Vogelknöterich (Polygonum aviculare)

Geschichte

Abbildung 1. Vogelknöterich, Pflanzen mit Stängel, Blättern und Blüten.
Abbildung 1. Vogelknöterich, Pflanzen mit Stängel, Blättern und Blüten.

Nach Dioscurides soll der Vogelknöterich Blutspeien, Cholera und Harnzwang heilen. Plinius nennt die Pflanze sanguinaria, da der Saft das Nasenbluten stille und in Wein getrunken auch den Blutfluss aus jeglichem Körperteil, ebenso dem Brechdurchfall ein Ende mache.

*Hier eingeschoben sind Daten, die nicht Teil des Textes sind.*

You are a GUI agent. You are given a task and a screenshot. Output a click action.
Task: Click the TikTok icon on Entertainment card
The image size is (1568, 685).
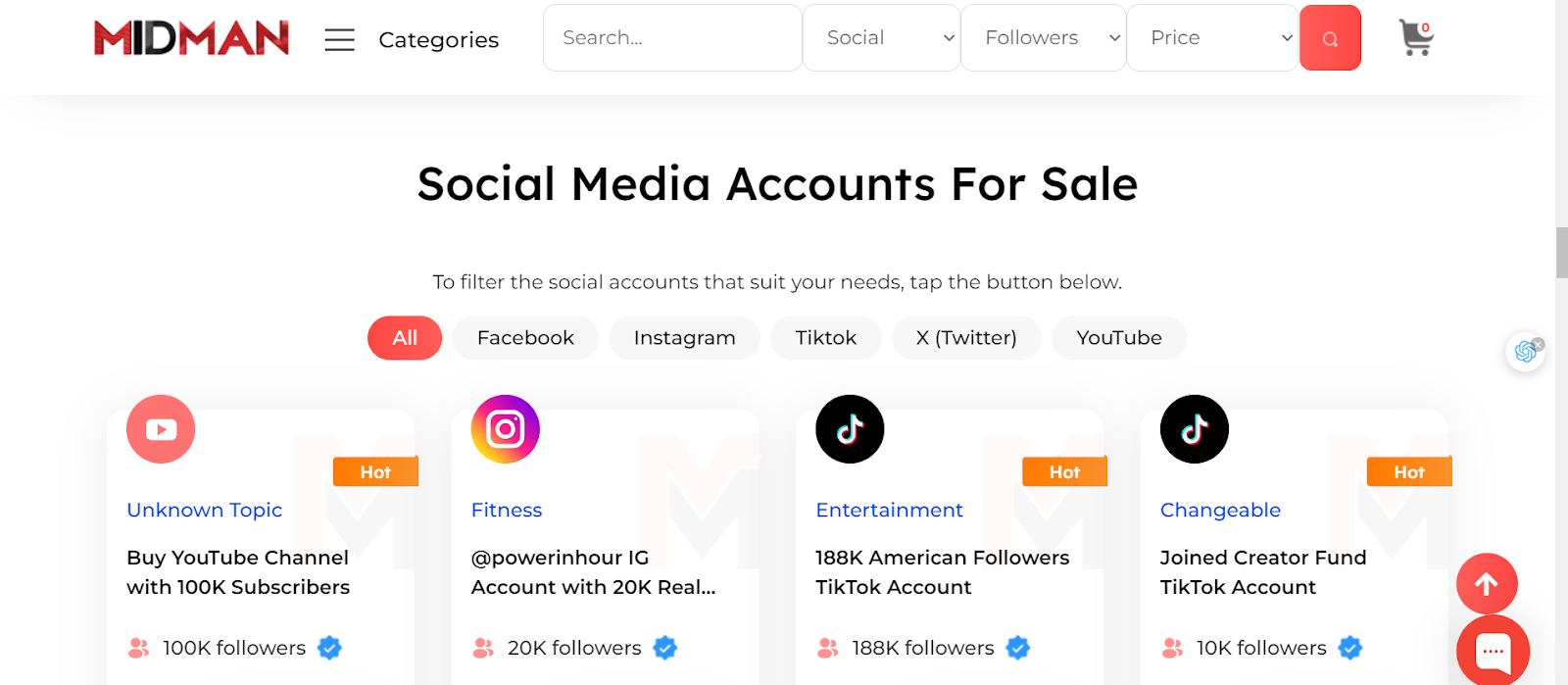(850, 429)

Hieronymus Bock schrieb in seinem Kreütter Buch aus dem Jahre 1539, der Wegsitzer sei „nützlichst under allen gemeynen kreutern, in rotem Wein gesotten oder das gebrannte Wasser davon mit seinem Samen eingenommen, stillt alle Bauchflüssen, Kotzen, Blutspeien und übrige Weiberkrankheit.“ Äußerlich wendet er ihn an bei „schwärenden Ohren, faulem Zahnfleisch, hitzigen Wunden und alten Schäden, namentlich der Genitalien“.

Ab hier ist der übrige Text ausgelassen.